Selected extract –
== Segment start ==

Organisations adopting these frameworks can better prepare for compliance, market trust, and ethical certifications.
AI Governance and Security in SMEs: Challenges and Solutions
While large enterprises may have dedicated AI ethics boards or CISO teams, SMEs face resource constraints. Yet, governance and security are equally crucial, especially during prototyping and early product development.
Key Challenges
- Limited technical expertise in AI regulation and risk management.
- Lack of internal security infrastructure.
- Fast-paced innovation often overlooks governance checks.
Suggested Solutions
- Start with lightweight governance models: Use simple documentation, versioning, and ethical checklists.
- Use open-source toolkits for security scanning and fairness evaluation.
- Partner with AI governance consultants or accelerators who provide structured support.
- Engage in cross-functional reviews early in the development phase.
Real-World Example: Responsible AI in a Chatbot Prototype
A UK-based SME developed a mental health support chatbot using a local LLM. While the prototype performed well in pilot testing, our governance review raised concerns:
- The model sometimes hallucinated medical advice.
- There was no clear boundary between high-risk and low-risk queries.
- Data logging lacked encryption.
We implemented the following:
- Added rule-based guardrails around sensitive topics.
- Introduced a human-in-the-loop escalation workflow.
- Applied input validation and sanitisation.
- Stored logs using hashed user IDs to protect privacy.

== Segment end ==

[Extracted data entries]
== Segment start ==

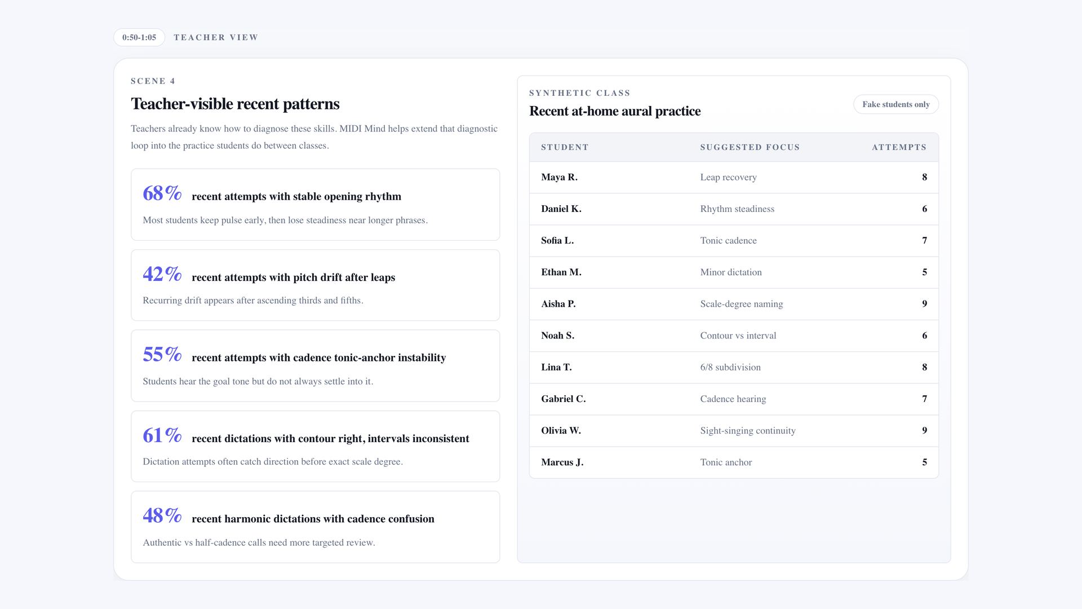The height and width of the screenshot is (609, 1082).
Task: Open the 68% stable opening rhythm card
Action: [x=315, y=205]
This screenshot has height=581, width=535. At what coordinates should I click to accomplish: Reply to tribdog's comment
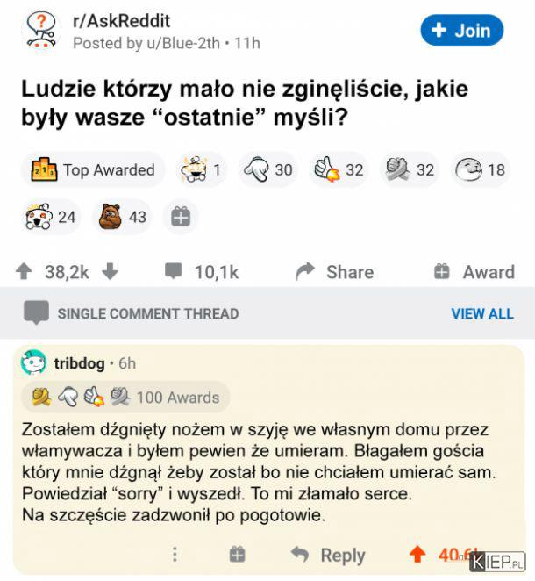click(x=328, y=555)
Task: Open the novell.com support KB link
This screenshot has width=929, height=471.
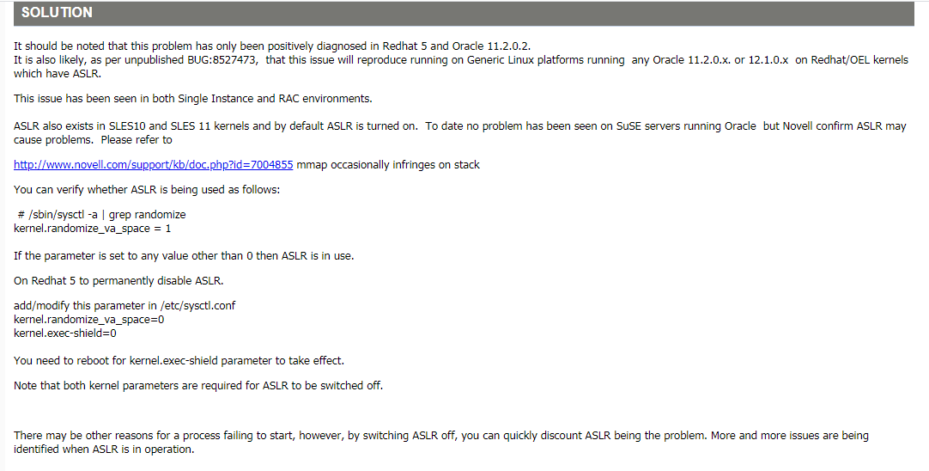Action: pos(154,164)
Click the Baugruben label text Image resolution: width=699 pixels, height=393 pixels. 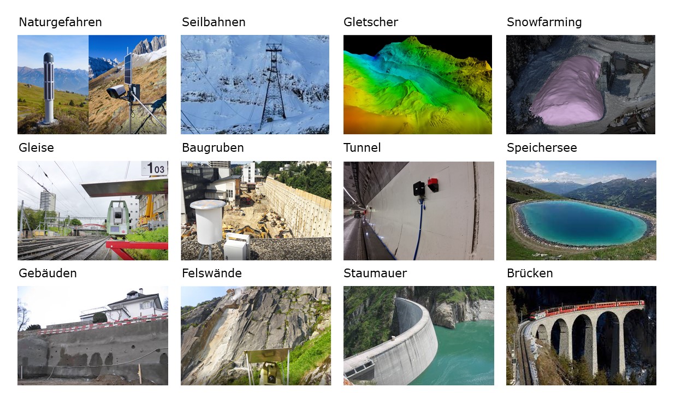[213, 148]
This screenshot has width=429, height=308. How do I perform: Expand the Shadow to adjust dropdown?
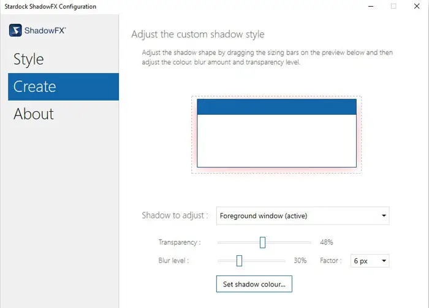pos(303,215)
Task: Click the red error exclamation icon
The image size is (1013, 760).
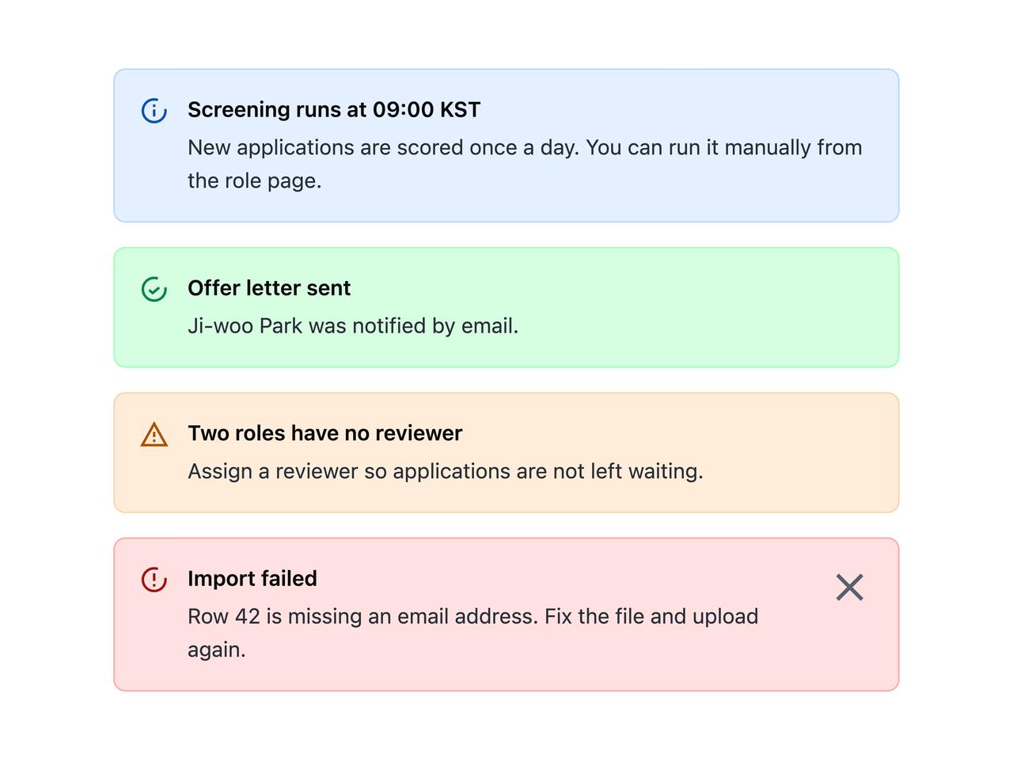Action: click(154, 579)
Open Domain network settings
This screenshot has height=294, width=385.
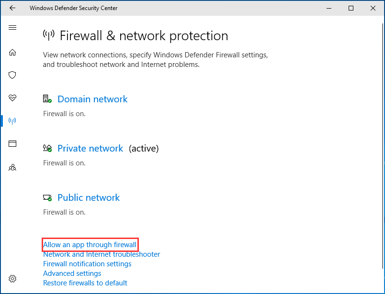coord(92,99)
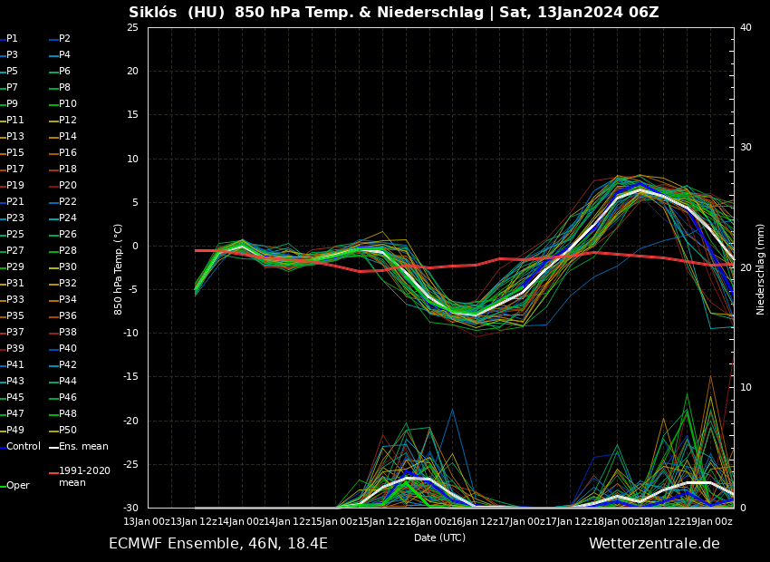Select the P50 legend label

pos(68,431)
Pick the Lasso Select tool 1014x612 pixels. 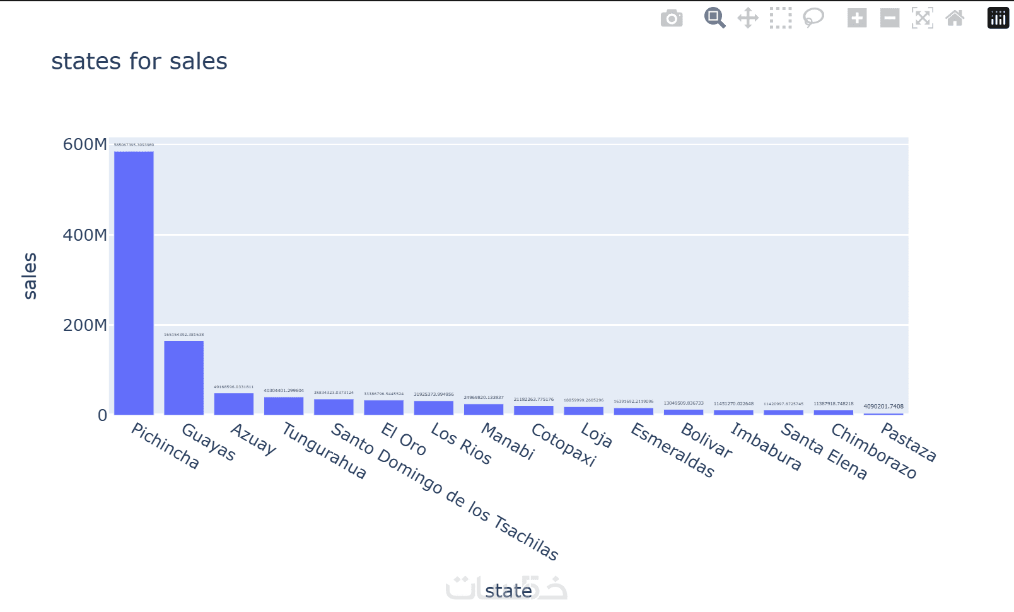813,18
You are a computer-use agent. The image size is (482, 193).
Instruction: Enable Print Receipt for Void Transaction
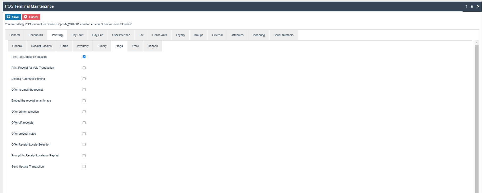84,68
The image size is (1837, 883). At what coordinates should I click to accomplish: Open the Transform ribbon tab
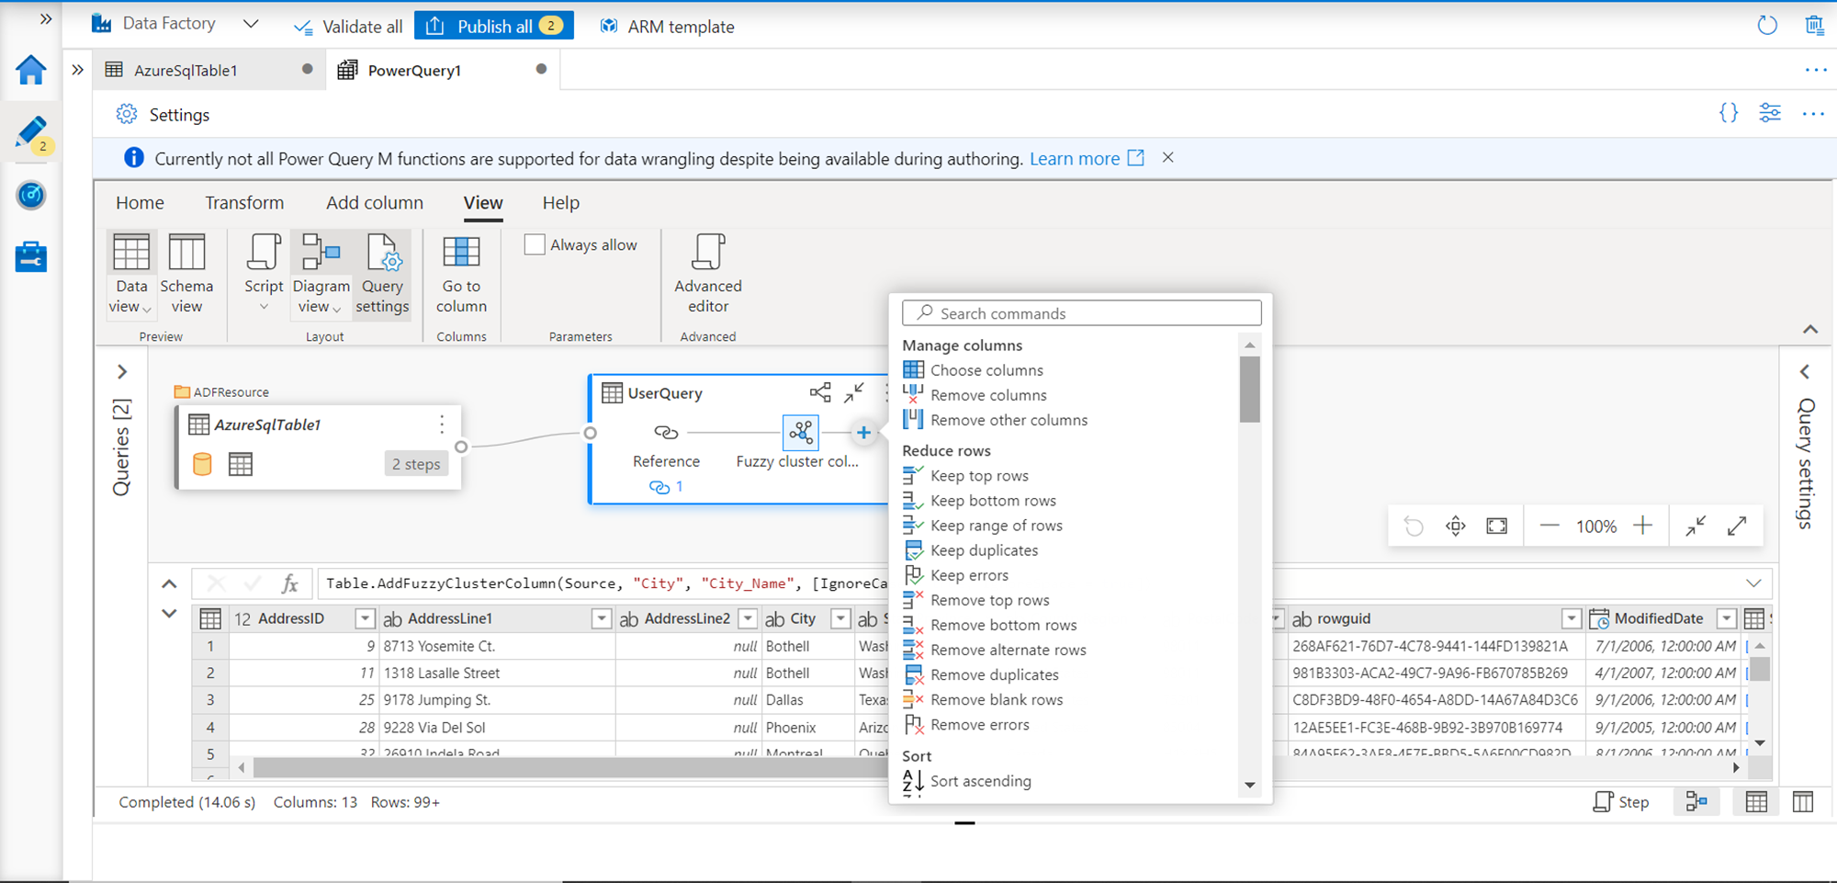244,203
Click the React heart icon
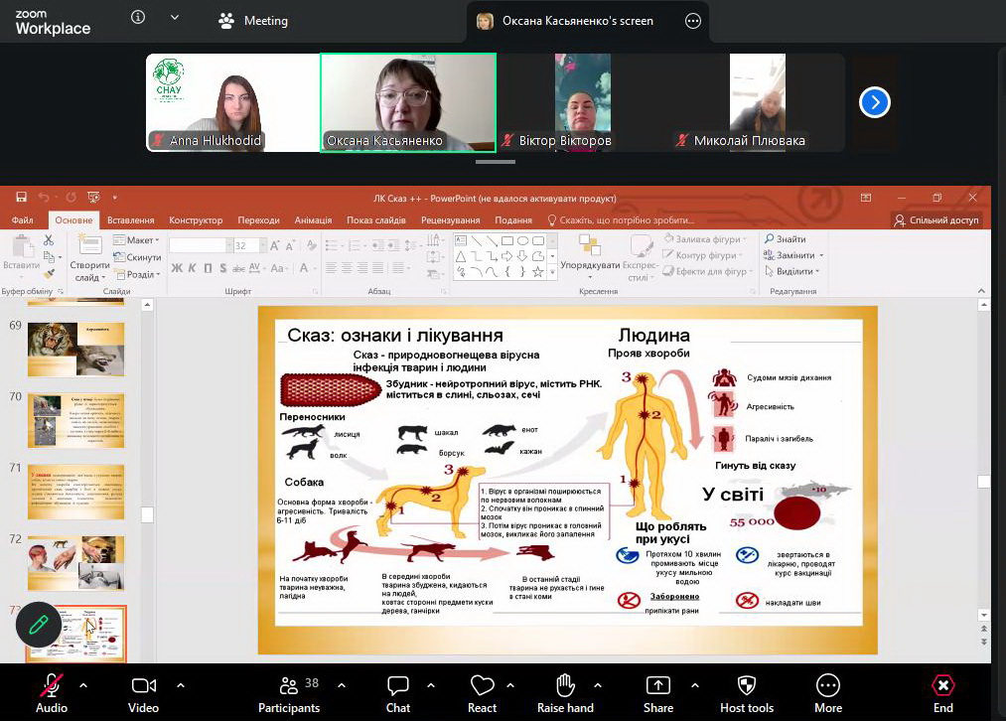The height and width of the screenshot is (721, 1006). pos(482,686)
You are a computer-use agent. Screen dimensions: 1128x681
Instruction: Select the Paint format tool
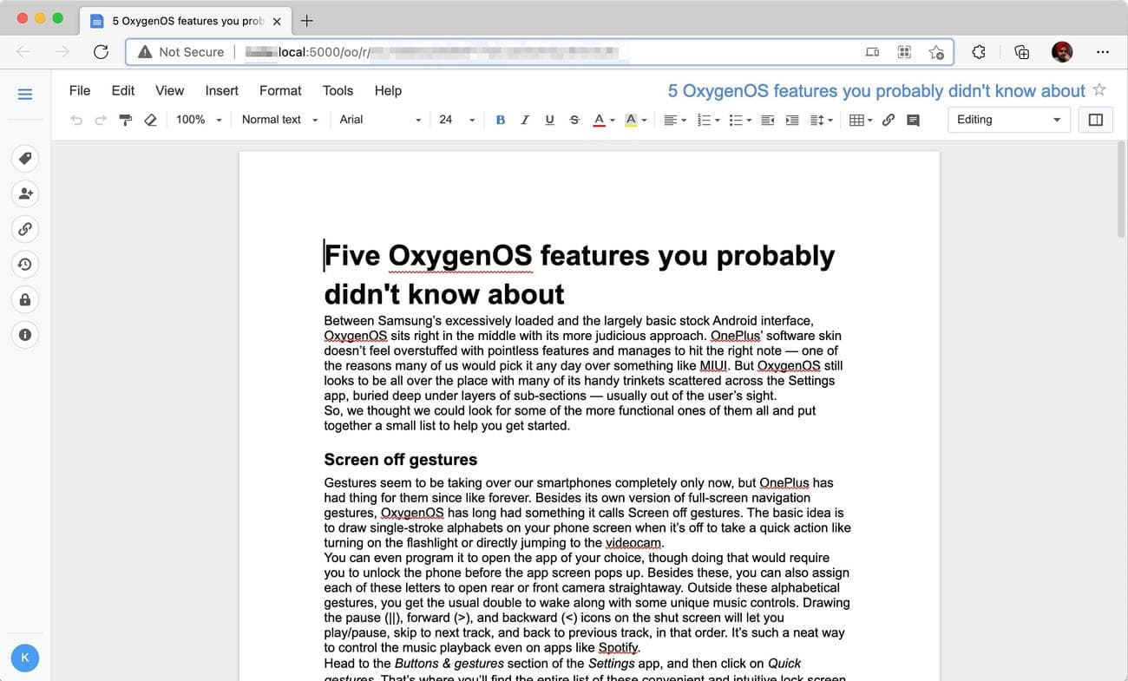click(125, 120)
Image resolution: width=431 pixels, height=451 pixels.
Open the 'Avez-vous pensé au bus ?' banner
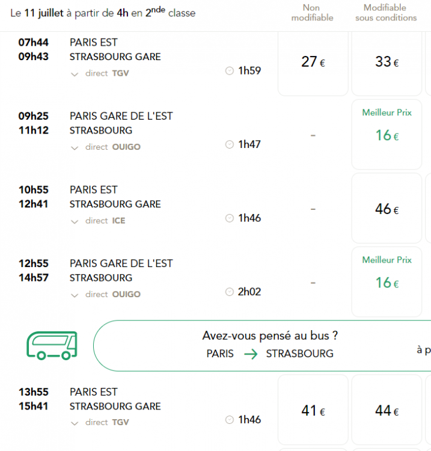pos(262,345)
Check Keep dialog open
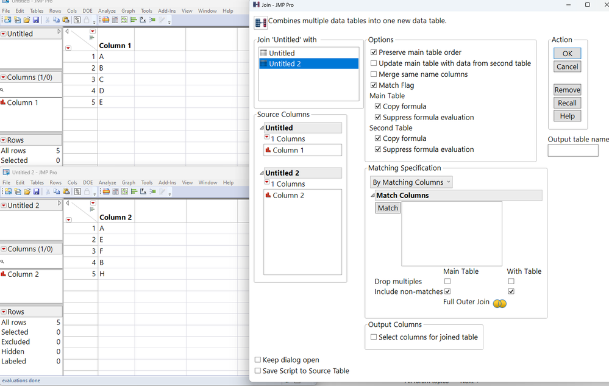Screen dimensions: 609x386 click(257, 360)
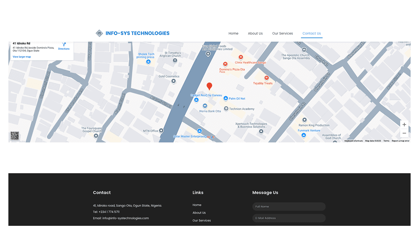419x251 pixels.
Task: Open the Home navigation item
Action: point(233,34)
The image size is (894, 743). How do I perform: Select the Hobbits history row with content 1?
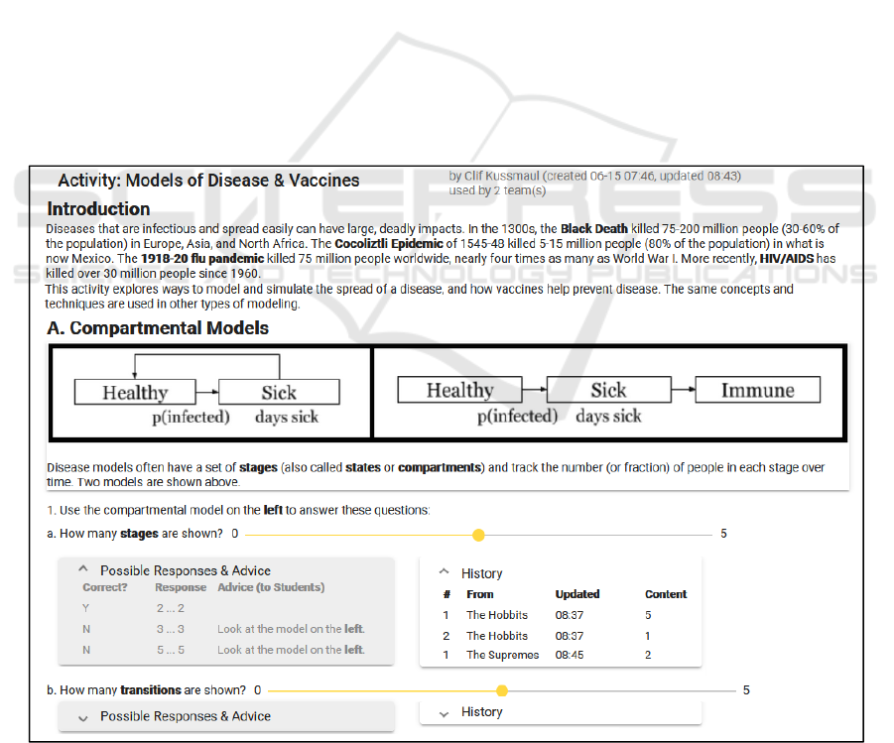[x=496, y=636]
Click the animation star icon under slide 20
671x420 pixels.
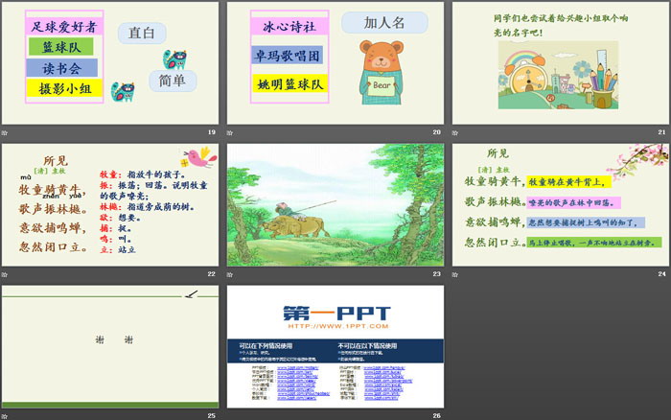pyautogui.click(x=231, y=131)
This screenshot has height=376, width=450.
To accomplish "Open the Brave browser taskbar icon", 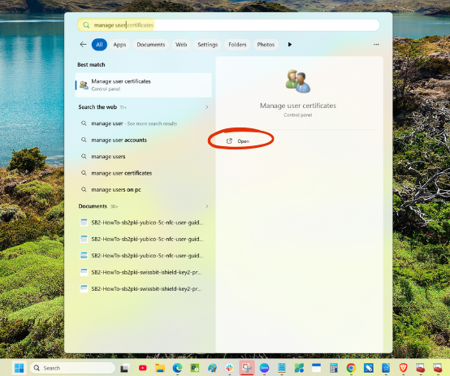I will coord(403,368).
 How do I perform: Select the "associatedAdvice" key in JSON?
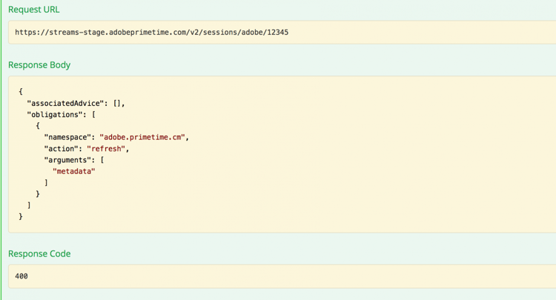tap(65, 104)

== Segment end ==

Assignment – Extend the text on AI governance and security in SMEs, starting after its last list item.

Answer to the problem –
As a result, the SME gained trust from stakeholders and was able to pilot the solution in clinical settings.
Find out more about this real-world example
Future Outlook: AI Governance as a Competitive Advantage
As regulations tighten and AI adoption grows, having a mature AI governance and security approach will no longer be optional—it will be a competitive differentiator.
Organisations that can demonstrate:
- responsible AI practices,
- privacy-by-design principles,
- security-tested models,
will attract more funding, gain faster approvals, and enjoy better public trust.
Conclusion
AI governance and security are not barriers to innovation but enablers of sustainable, ethical, and trustworthy AI adoption. Whether you’re building a chatbot for customer service or a predictive model for logistics, embedding governance early can help your innovation thrive long-term.
At Centre for Digital Innovation, we believe in co-creating AI prototypes with our SME partners while prioritising governance and security every step of the way. It’s how we help turn bold ideas into safe, scalable, and impactful solutions.